图片读取的问题：1.6.3版本的scipy无法import imread，两种解决方法1）scipy降级 2）换库引入 from imageio import imread

输出文件名，和原来保持一致，6位数字高位补0
output_name = PC_NEW_ROOT + str(frame).zfill(6) + '.bin'
print(output_name)
# str(frame) int -> str
# zfill(6) 六位数字 高位补0
想要复现voxelnet的小伙伴，这个项目中原本用c生成的部分需要删掉，然后再在自己电脑里重新生成。还有就是pip install（速度慢只能换源解决）的时候强力推荐中科大源，https://pypi.mirrors.ustc.edu.cn/simple/

Crop.py代码详解，建议断点debug过一遍流程，过程中的矩阵中间量就很清晰了~

import numpy as np
from imageio import imread
# 换了imageio库来进行图片读取

CAM = 2 # 最终投影到2号相机上（0，1，2，3）

def load_velodyne_points(filename):
    # 读某一个.bin文件里的数据，000000.bin中，就有大概19000个点，即19000行
    # 4列表示x，y，z，intensity。intensity是回波强度，和物体与雷达的距离以及物体本身的反射率有关。
    points = np.fromfile(filename, dtype=np.float32).reshape(-1, 4)
    return points

def load_calib(calib_dir):
    # P2 * R0_rect * Tr_velo_to_cam * y
    # 最后就是利用上面这个转换式来转换

    # 按行读取并保存
    lines = open(calib_dir).readlines()
    lines = [ line.split()[1:] for line in lines ][:-1]

    # 投影矩阵 3x4矩阵
    # 这里是最终要投影到2号相机上，即左边彩色相机
    P = np.array(lines[CAM]).reshape(3,4)

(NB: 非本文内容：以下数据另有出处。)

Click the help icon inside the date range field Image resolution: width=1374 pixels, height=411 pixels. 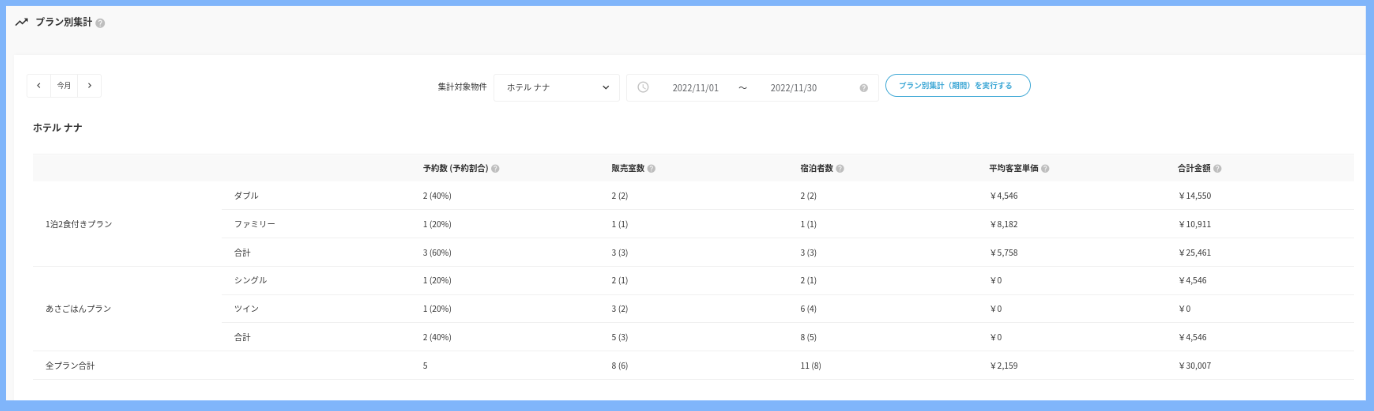(863, 88)
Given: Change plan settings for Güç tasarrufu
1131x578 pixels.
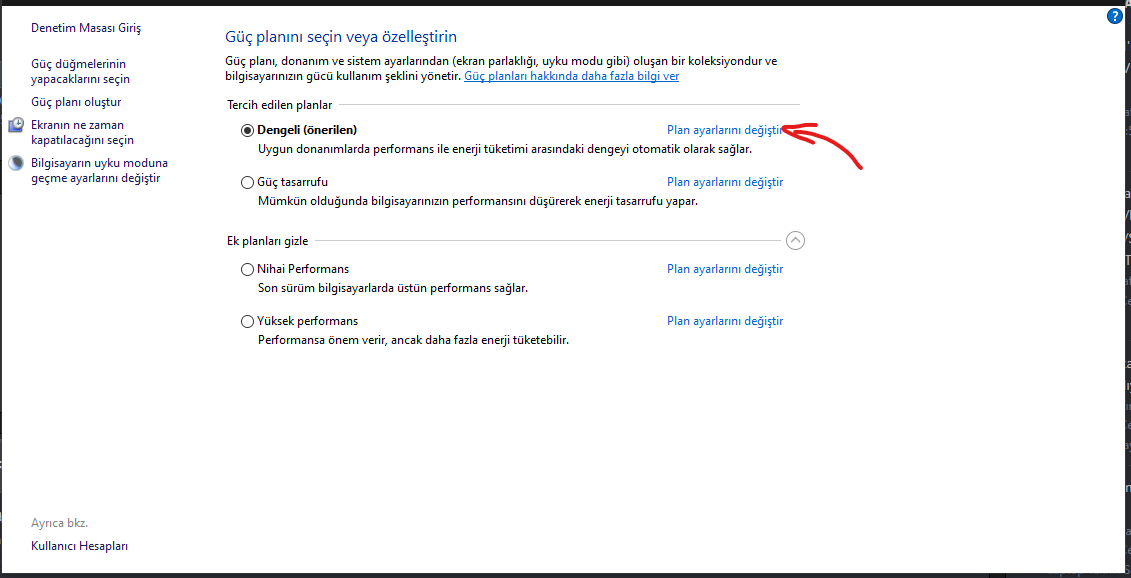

    # Tr_velo_to_cam，4x4矩阵
    # 点云坐标系转换到0号相机坐标系，都是3维的哦~
    Tr_velo_to_cam = np.array(lines[5]).reshape(3,4)
    Tr_velo_to_cam = np.concatenate(  [ Tr_velo_to_cam, np.array([0,0,0,1]).reshape(1,4)  ]  , 0     )

    # R_cam_to_rect，4x4矩阵
    # 校准，将多个相机图像位于同一个平面上
    R_cam_to_rect = np.eye(4)
    R_cam_to_rect[: